ExcelJet (exceljet.net) Clean, concise formula guides with examples. Their "Excel formulas" section is organized by task ("How to count cells with multiple conditions") rather than by function name, making it easy to find what you need.
Practice Datasets
These datasets are excellent for practicing the skills from this chapter. Each can be loaded with pd.read_csv():
Gapminder (gapminder.org/data) Global health and economic data by country and year. Clean, well-documented, and endlessly interesting. Variables include life expectancy, GDP per capita, population, and more. Great for the progressive project.
Palmer Penguins (available via pip install palmerpenguins or CSV download)
A modern alternative to the classic Iris dataset. Contains measurements (bill length, flipper length, body mass) for three penguin species on three Antarctic islands. Small enough to explore quickly, rich enough to demonstrate filtering and grouping.
Tidy Tuesday (github.com/rfordatascience/tidytuesday) A weekly data project that publishes a new, clean dataset every Tuesday.
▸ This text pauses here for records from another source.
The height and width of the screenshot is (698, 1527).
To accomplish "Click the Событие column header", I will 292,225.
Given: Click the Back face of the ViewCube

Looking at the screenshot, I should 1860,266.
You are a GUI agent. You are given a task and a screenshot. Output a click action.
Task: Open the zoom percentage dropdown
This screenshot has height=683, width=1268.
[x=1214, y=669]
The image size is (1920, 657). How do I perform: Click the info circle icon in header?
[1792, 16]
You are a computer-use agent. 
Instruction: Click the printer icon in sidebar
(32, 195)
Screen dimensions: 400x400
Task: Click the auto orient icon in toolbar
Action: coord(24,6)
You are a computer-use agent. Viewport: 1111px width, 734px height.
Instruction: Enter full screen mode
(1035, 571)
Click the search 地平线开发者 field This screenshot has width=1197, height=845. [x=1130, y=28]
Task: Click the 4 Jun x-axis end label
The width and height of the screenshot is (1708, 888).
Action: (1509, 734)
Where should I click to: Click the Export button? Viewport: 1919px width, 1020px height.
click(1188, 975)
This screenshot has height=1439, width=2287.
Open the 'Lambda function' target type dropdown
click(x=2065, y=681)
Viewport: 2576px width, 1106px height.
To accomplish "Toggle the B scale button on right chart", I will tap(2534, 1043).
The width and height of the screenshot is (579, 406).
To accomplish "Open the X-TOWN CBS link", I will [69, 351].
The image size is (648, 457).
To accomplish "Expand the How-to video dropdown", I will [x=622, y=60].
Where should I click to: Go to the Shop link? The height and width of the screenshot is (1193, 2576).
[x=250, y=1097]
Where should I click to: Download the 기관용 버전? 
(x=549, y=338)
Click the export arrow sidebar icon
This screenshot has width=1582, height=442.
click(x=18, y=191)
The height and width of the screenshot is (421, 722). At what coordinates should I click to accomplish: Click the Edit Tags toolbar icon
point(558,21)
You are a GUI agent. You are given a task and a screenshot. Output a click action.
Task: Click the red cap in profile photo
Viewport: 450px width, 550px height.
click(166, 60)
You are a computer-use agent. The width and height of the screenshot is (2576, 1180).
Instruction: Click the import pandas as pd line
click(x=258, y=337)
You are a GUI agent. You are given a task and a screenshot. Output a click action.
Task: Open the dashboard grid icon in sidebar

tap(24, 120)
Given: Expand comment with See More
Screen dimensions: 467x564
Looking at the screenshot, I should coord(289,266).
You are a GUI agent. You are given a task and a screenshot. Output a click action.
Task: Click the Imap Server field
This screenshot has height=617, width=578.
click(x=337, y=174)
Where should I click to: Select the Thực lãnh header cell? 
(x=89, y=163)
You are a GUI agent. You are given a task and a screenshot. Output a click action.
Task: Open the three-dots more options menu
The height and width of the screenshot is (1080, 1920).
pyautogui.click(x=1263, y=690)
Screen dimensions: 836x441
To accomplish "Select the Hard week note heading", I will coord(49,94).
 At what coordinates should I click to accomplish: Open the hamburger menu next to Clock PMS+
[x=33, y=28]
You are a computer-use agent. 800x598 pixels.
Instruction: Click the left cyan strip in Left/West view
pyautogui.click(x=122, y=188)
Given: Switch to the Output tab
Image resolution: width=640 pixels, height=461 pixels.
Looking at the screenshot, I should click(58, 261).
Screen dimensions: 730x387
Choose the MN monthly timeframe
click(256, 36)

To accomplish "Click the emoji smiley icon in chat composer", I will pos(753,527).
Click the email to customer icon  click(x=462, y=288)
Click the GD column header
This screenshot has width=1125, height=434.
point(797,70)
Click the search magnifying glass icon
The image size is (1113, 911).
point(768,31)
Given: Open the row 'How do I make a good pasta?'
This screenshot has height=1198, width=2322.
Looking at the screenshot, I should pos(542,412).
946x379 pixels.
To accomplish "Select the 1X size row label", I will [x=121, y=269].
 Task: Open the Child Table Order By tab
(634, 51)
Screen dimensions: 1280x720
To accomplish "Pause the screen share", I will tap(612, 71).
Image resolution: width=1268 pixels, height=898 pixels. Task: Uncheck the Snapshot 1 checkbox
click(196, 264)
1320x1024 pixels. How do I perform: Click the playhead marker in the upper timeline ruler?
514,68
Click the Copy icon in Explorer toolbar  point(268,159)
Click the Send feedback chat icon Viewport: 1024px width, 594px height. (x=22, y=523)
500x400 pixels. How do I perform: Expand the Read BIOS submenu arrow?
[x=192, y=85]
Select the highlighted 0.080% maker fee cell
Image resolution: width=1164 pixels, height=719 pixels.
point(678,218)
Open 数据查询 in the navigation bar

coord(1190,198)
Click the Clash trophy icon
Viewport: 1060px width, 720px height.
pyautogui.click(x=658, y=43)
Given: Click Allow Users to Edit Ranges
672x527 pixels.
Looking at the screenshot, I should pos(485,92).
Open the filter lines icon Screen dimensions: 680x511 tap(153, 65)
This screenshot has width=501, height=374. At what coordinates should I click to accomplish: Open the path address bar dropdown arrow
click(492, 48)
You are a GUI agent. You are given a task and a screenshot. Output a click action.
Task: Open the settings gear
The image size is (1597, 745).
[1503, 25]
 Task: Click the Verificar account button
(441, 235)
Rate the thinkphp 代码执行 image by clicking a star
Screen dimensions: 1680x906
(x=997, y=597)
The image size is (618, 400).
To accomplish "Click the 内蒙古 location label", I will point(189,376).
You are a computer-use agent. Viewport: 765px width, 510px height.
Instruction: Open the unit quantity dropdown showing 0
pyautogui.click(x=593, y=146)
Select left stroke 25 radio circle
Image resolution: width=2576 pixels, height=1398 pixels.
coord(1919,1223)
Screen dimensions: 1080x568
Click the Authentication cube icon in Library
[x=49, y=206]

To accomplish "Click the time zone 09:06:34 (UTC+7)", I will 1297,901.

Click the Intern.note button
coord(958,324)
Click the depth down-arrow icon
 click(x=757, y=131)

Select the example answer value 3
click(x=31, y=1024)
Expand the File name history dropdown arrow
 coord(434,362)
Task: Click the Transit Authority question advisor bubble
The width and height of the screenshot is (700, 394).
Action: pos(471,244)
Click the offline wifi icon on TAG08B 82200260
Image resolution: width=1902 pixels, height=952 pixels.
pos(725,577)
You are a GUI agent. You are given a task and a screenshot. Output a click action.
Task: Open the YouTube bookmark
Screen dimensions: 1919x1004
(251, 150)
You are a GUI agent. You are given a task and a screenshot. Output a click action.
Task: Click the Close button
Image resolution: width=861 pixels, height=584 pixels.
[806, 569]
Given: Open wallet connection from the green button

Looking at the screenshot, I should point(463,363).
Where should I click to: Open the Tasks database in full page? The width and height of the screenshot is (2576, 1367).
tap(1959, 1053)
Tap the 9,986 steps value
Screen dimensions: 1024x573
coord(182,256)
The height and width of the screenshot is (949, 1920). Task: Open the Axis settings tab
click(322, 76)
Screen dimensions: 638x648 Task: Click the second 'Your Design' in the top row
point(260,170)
Though designed for R users, the CSV files work perfectly with pandas. Datasets range from coffee ratings to astronaut missions to video games. Excellent for building exploration skills on novel data.
FiveThirtyEight Data (data.fivethirtyeight.com) The datasets behind FiveThirtyEight's data journalism articles. Each comes with context (the article it was used in), making it easy to understand what the variables mean. Topics include politics, sports, economics, and culture.
UCI Machine Learning Repository (archive.ics.uci.edu) A classic collection of datasets used in research. Many are well-suited for introductory statistics, including the Adult Income dataset, the Wine Quality dataset, and the Heart Disease dataset. Each includes a description of variables and data collection methods.
What to Explore Next
As you progress through this textbook, here's a roadmap of what to learn next:
| When You Reach... | Learn About... | Resource |
|---|---|---|
| Chapter 5 (Graphs) | matplotlib and seaborn | VanderPlas Ch.4, Kaggle "Data Visualization" course |
| Chapter 7 (Data Wrangling) | Advanced pandas (merge, reshape, missing data) | McKinney Ch.7-8, pandas docs "Reshaping" |
| Chapter 8 (Probability) | scipy.stats basics | SciPy docs "Statistical Functions" |
| Chapter 11 (CLT) | NumPy random sampling | VanderPlas Ch.2, NumPy docs |
| Chapter 22 (Regression) | statsmodels library | statsmodels.org getting started |
You don't need to jump ahead — each chapter will introduce the tools you need when you need them. But if you're eager to explore, these resources will be waiting for you.